### BRANO DELL'ESERCIZIO
Prima della pandemia c’è stato un moltiplicarsi delle distopie e secondo me è superficiale dire che si è trattato di una semplice “moda”. Se scrivere significa filtrare ciò che accade nel mondo, secondo me è interessante osservare come le autrici e gli autori abbiano captato “qualcosa che era nell’aria”. Possiamo chiamare questo qualcosa inquietudine, presentimento, paura… non importa. Da queste opere emergevano ipotesi di un futuro prossimo cupo e inquieto, dominato da forze incontrollabili.

La science fiction ha spesso assunto il compito di interrogarsi in particolar modo sul rapporto tra l’umanità e ciò che ne provoca una continua trasformazione, con un occhio di riguardo per l’impatto della tecnologia sulla natura umana. C’è quindi sempre un rapporto di scambio attivo e costante tra la s.f. e il presente. In aggiunta alla mia esperienza personale e al riverbero di quella collettiva nella mia percezione, per me è stato di particolare ispirazione Il capitalismo della sorveglianza. Il futuro dell’umanità nell’era dei nuovi poteri di Shoshana Zuboff, uno studio lucido e approfondito sui fattori che maggiormente impattano sul nostro mondo.

### ESERCIZI DA SVOLGERE
1: Cita senza modifiche il tratto del brano sulle distopie che va da "La science fiction" fino a "sul nostro mondo.".
2: Prosegui il brano sulle distopie a partire dalla sua ultima frase.

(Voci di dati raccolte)
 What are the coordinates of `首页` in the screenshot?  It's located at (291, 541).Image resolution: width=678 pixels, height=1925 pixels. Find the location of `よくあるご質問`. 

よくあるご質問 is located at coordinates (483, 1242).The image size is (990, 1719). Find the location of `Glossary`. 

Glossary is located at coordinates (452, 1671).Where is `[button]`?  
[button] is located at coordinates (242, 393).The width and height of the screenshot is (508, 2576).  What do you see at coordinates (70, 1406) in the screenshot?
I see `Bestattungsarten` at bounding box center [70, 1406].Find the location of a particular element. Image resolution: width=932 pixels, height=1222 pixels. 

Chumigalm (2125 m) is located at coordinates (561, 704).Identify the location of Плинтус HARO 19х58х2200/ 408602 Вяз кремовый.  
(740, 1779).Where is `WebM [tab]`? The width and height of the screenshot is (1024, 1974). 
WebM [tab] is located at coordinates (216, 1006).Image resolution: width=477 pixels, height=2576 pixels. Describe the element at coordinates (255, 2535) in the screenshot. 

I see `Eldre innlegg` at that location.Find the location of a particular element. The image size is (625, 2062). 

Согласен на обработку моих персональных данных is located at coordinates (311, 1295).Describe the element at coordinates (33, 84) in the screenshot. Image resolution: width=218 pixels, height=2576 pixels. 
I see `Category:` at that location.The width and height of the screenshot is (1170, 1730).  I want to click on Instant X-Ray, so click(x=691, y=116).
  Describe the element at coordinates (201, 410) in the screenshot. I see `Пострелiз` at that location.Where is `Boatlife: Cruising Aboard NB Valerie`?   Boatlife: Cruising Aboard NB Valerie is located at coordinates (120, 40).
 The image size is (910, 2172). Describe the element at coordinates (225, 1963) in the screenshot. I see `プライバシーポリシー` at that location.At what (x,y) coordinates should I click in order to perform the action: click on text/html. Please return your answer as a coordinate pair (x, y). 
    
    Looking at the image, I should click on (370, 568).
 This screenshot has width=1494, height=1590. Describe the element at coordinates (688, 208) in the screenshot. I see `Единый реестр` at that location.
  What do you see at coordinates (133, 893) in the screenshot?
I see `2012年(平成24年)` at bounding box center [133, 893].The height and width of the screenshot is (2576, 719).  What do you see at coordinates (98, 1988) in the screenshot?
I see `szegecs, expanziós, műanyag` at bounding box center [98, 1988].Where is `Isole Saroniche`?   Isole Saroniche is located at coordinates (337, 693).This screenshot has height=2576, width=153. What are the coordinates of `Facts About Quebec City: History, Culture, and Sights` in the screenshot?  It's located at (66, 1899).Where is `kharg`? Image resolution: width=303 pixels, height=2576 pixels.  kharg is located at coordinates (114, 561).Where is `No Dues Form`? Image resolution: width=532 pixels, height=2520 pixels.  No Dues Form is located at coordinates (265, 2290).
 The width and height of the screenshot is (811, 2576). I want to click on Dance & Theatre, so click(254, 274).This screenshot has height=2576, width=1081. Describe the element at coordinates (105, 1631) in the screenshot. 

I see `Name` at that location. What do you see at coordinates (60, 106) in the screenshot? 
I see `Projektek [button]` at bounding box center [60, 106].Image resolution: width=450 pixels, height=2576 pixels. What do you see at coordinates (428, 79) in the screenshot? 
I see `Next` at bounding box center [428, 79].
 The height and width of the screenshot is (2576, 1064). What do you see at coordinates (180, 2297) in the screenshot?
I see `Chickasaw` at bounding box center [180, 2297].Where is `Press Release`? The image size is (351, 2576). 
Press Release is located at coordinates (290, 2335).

### ELENCO DELLE RISPOSTE
1:
La science fiction ha spesso assunto il compito di interrogarsi in particolar modo sul rapporto tra l’umanità e ciò che ne provoca una continua trasformazione, con un occhio di riguardo per l’impatto della tecnologia sulla natura umana. C’è quindi sempre un rapporto di scambio attivo e costante tra la s.f. e il presente. In aggiunta alla mia esperienza personale e al riverbero di quella collettiva nella mia percezione, per me è stato di particolare ispirazione Il capitalismo della sorveglianza. Il futuro dell’umanità nell’era dei nuovi poteri di Shoshana Zuboff, uno studio lucido e approfondito sui fattori che maggiormente impattano sul nostro mondo.

2:
Il tuo romanzo mette in scena lo sfruttamento, umano animale e ambientale, in modo chiarissimo. Tuttavia, come spesso anche noi, i personaggi non si rendono pienamente conto della catena in cui sono impiegati. Speri che il lettore, guardando questa realtà da un punto di vista esterno, ne sviluppi uno nuovo sulla propria?

Attraverso le storie, la nostra esperienza si amplifica, siamo noi e siamo qui ma siamo anche altre persone che stanno altrove. Attraverso l’emozione e l’empatia, ancora prima che attraverso la razionalità, a mio parere, chi legge può sentirsi parte di situazioni che la o lo riguardano molto da vicino. In questo senso quindi sì, pur rimanendo lontana dal voler insegnare o “far riflettere” spero che chi legge viva per qualche istante la nostalgia degli animali estinti, la meraviglia per un’ape che vola, l’insofferenza per un caldo atroce da cui non ci si può difendere, che soffra pensando al tempo trascorso dall’ultima volta in cui ha visto la neve.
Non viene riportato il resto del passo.